An important part of this project was data extraction. The Swiss Institute of Snow and Avalanches kept a very good record of all the published avalanche and weather reports. Most of it were shared on paper (pdf or gif) 15 years ago and we decided to extract the information out of it to make our analysis/vizualisation possible. The following article goes through our extraction procedure, you can browse through the results in EXPLORE.

1. Data scraping

Our dataset consists of information retrieved from SLF archives. We asked the managers to access their database but they couldn’t help us. No problem, we scraped hard core for one night.

Several filters were used to select the folders we wished to extract:

language: files are often duplicated for the 4 languages (de, fr, it, en). When it is the case we download only one set in the following order of preference: en, fr, de. German is the default language (always present).
too specific: some files are not interesting for now (too specific or too regional). We don’t download the snow profiles and the regional snow report.
color or black and white: maps are available in color and in black and white. Colors are easier than textures for computer vision algorithms, so we drop the black and white maps.

Now we can use the python script ../tools/download.py to fetch the ~30’000 files in the directory structure.

python3 tools/download.py data/file_to_download. ./data/slf --prefix https://www.slf.ch/fileadmin/user_upload/import/lwdarchiv/public/ --nproc 4

We got approximately 5GB of data that we stored on a S3 bucket s3://ada-avalanches. Let us know if you want to have access. It has the same hierarchy as SLF archives

2. Map extraction

The most challenging part of the data extraction was retrieving the necessary information from images provided by the website SLF archives. Here are some sample maps, we had more than 10’000 of them, so we had to automatize the process ;)

Raw snow map

Raw danger map

We developped a handful of methods to extracts the snow and danger regions from the color maps.

grey removal: looking at standard deviation of color channels for each pixel, we could threshold the greys and remove them from the original image,
color projection: due to the noise in the image or minor differences in the color tones, we had to project each pixel’s color to the closest color in the reference key (with Euclidean distance).
mask clipping: many images had different sizes or were centered differently.
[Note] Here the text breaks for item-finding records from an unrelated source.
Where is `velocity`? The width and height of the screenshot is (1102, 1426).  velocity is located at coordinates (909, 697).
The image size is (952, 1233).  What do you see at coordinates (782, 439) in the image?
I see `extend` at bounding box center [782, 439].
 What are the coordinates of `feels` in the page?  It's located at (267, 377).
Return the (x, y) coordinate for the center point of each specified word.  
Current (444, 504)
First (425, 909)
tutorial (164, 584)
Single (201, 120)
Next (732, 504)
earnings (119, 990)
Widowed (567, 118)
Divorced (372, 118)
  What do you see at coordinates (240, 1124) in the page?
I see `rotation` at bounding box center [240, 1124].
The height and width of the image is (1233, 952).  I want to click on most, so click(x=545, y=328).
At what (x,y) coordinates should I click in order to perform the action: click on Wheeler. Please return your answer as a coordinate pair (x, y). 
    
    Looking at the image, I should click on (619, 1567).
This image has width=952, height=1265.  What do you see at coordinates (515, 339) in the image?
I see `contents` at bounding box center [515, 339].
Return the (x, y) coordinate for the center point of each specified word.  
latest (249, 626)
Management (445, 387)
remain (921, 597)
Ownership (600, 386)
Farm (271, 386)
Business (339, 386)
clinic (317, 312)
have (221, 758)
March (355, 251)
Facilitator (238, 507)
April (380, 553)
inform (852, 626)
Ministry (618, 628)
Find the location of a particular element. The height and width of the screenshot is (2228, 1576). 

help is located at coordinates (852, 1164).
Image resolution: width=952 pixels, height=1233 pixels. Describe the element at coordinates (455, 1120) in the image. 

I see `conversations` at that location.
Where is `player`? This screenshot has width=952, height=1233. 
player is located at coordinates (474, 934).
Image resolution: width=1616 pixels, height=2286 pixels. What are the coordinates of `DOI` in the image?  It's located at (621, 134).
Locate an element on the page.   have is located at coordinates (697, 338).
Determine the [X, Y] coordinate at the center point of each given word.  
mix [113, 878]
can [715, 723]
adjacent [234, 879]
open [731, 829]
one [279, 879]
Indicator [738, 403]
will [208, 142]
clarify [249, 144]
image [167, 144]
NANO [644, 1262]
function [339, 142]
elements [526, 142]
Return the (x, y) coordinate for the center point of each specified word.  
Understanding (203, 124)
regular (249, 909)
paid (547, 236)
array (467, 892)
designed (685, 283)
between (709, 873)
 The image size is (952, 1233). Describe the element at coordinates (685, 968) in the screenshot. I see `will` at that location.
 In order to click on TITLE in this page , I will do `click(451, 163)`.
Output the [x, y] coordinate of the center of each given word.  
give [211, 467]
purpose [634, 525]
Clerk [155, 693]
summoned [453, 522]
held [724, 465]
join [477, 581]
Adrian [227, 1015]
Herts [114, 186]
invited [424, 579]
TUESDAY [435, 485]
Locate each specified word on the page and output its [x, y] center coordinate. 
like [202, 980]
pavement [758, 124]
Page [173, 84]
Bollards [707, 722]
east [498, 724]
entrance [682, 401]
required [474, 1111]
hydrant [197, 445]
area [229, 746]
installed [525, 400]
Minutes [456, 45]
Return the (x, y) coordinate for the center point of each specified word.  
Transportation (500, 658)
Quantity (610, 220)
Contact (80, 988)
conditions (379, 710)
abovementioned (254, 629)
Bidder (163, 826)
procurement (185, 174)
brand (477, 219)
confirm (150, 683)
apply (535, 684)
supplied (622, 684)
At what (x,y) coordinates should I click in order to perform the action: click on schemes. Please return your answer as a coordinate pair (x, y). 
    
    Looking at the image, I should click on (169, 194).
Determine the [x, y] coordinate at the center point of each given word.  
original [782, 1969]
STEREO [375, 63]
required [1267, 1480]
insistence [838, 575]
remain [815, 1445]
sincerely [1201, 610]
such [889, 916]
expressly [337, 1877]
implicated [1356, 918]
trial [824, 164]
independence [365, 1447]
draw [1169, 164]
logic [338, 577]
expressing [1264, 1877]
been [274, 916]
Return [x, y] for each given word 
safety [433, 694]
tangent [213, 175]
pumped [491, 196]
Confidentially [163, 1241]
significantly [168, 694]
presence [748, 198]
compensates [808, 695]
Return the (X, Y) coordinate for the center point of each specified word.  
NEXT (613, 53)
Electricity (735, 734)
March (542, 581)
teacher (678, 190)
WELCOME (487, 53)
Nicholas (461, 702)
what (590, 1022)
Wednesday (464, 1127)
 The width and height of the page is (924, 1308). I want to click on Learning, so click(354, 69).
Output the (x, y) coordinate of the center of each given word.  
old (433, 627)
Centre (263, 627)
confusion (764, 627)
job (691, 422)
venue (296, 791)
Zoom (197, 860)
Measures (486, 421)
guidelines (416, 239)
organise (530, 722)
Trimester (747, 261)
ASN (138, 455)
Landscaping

We created binary masks to remove the legend, the title and sometimes extra logos or noise.

Clipping masks, blue dots are Swiss landmarks used for pixel to geolocation projection

smoothing: to remove small imperfections or noisy color projections, we used a median filter in order to get smoother regions and ease the task of contour detection.

Example of extracted snow countours

Example of extracted danger countours

region detection: using color detection we extracted the contour of each region.
pixel to geo location projection: once we had contours of the regions in the image (by pixels) we had to transform those into geolocated regions. To do so, we learned a mapping from pixel to geolocations. We took 6 points of references on the image and on Google maps (blue dots above). Note that 3 would have been enough to constraint the problem, but with the least square solver we could average out our small mistakes at picking pixel location of the landmarks.
GeoJSON creation and website: to visualize the regions, we transformed them into GeoJSON, smoothed these polygons and displayed them as interactive map overlays.

Example of extracted snow regions overlay

By running the python scripts ../tools/map_extractor.py and ../tools/map_extractor_adapted2snow.py we could automatize the extraction of maps, which ran for more than 30 hours!

python3 tools/map_extractor.py data/slf/ data/map-masks/ json-maps/

More than 10’000 maps were extracted and converted into JSON files which we further used for analysis and visualisation. Each of the JSON files has several features, in both danger and snow related maps we assigned a date and a URL so that the user can compare the results obtained with the raw data.

3. Avalanches accidents

The avalanche accidents were downloaded from the SLF avalanche accidents website with precise coordinates for each accident. From this dataset, we obtained 350 accidents that happened over the last 20 years in Switzerland. For each one of them, we have the date, the location, the danger level that was announced and the number of people that were caught, buried and killed. We built a map showing accidents depending on the risk level to visualise the data points which you can find in notebooks/accidents.ipynb. You will find the result of that mapping under EXPLORE.